He had not offered opening comments and his closing comments were directed to the attorneys, who he said had provided precise and helpful information that will help him decide the case, which he will decide later this year.

Simon clearly had studied the issue and was prepared for the oral arguments. However, at no time did he show his hand as to how he would rule. He had most recently been involved with legal cases about culling double-crested cormorants in the Columbia River estuary and removing and killing sea lions at Bonneville Dam. He approved the measures in each case.

Earthjustice attorney Todd True said the 2014 BiOp's jeopardy standard is contrary to the law and doesn't define recovery let alone address how to achieve recovery of the 13 species of Columbia and Snake river salmon and steelhead listed under the ESA. He added that hydro operations will actually reduce survival of the listed species along with their likelihood of recovery.

"The 2008 to 2018 BiOp is a ten-year BiOp. Must we get to no jeopardy by 2018?" Judge Simon asked True.

"Yes," True answered. "There is not an option to get to 2018 and say 'Whoops!'"
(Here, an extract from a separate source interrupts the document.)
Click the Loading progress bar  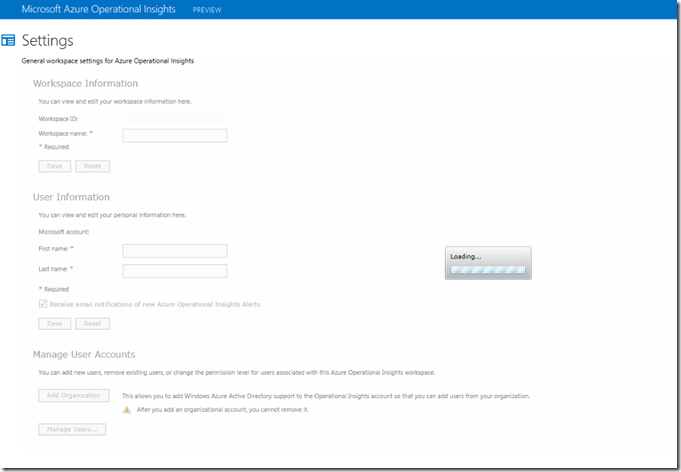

All actions might take multiple generations of fish to finish, Judge Simon said of the 74 RPAs. What does it mean if it takes several lifespans for each species?

True said that is not spelled out in the BiOp. "Some actions may accrue more immediate benefits, but we don' know that." He said the BiOp should say "here is what we have at the end of ten years: here is what we can do later. We just don't have that." The BiOp needs an end point to measure against, he added.

Attorney Stephen Mashuda argued for the plaintiffs that it "would be impossible to avoid jeopardy without considering the impacts on jeopardy of climate change," which the BiOp doesn't do, he said.

NOAA limits impacts (of climate change) to a 10-year term, but relies on benefits from RPAs that may not accrue for decades. "That mismatch leads to an artificial and inflated picture," he said.

Further, Mashuda said, the BiOp doesn't look scientifically at the freshwater impacts of climate change - it looks at impacts qualitatively - and it assumes that ocean conditions will remain the same as in the past.

Climate change data is difficult to quantify at this time, Eitel said, explaining why the BiOp does not consider climate change in any quantitative way. "The science is not there."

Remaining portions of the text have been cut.